Jeff Bezos, fondatore di Amazon e quarto uomo più ricco al mondo con un patrimonio stimato in 224 miliardi di dollari, punta a raccogliere 100 miliardi di dollari per acquistare e riorganizzare aziende manifatturiere in settori chiave come semiconduttori e difesa, con l’obiettivo di rilanciarle attraverso programmi di intelligenza artificiale. Secondo il Wall Street Journal, ripreso da Reuters e altre fonti, il progetto è ancora in fase di colloqui preliminari, ma riflette la strategia chiara di usare l’AI non solo come strumento digitale, ma come leva per trasformare radicalmente l’industria globale.
Il veicolo di questa ambizione è Project Prometheus, la startup co-fondata da Bezos nel 2025, che ha già raccolto 6,2 miliardi di dollari e riunito un team di 100 esperti, molti provenienti da OpenAI, DeepMind e Meta. L’obiettivo? Sviluppare AI applicata all’ingegneria e alla produzione, con focus su automotive, aerospazio e informatica. Bezos, che ha lasciato la guida di Amazon nel 2021, torna così in prima linea con un progetto che mira a “riscrivere le fabbriche del mondo”, combinando tecnologia proprietaria e acquisizioni mirate.

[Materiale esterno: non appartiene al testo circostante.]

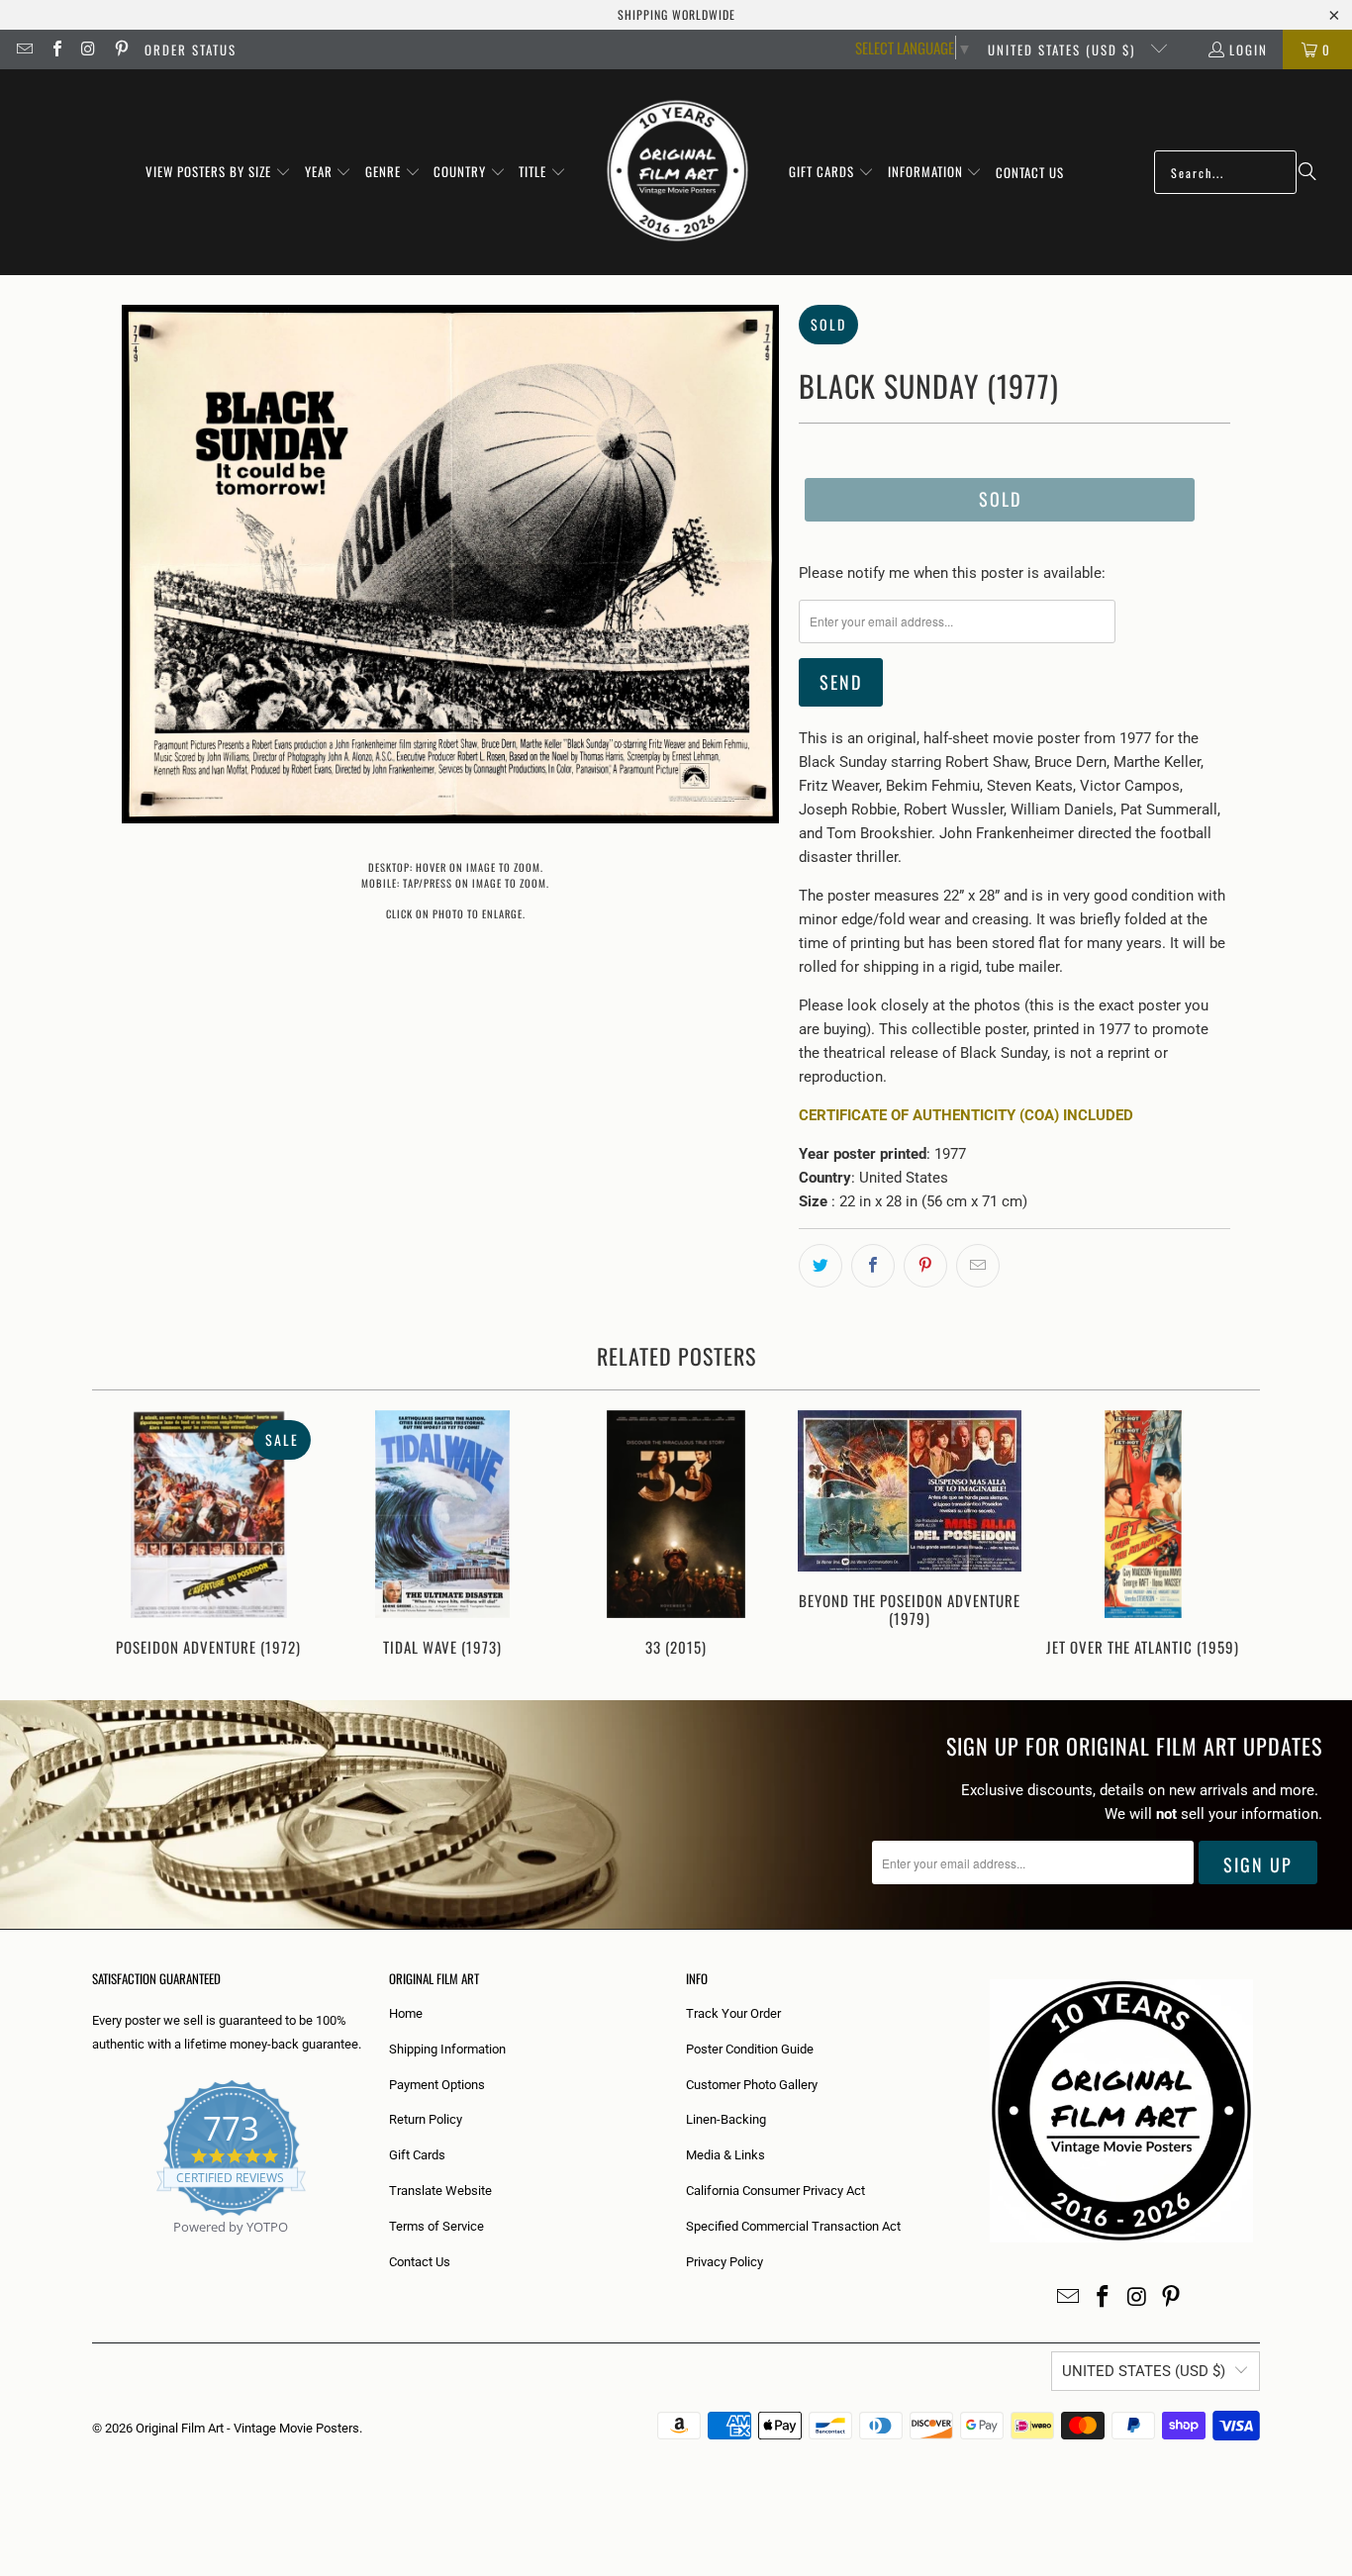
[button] (218, 172)
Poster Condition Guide (750, 2049)
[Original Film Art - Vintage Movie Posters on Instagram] (88, 49)
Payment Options (437, 2084)
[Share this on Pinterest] (925, 1266)
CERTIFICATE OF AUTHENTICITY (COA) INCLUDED (966, 1115)
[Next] (1232, 1535)
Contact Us (419, 2261)
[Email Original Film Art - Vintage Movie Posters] (24, 49)
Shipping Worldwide (676, 14)
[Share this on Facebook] (873, 1266)
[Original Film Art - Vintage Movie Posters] (677, 172)
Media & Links (725, 2154)
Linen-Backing (726, 2119)
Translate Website (440, 2190)
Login (1248, 49)
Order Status (191, 49)
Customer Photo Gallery (752, 2084)
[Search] (1307, 172)
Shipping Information (447, 2049)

Gli esperti sottolineano che l’iniziativa arriva in un mercato dell’AI già affollato e costellato di dubbi sulla sostenibilità finanziaria. Tuttavia, Bezos sembra credere che il vero sconvolgimento avverrà nell’industria fisica, non solo in quella digitale. “Questa è una bolla industriale, ma i benefici per la società saranno immensi”, ha dichiarato lo stesso Bezos in una conferenza a Torino.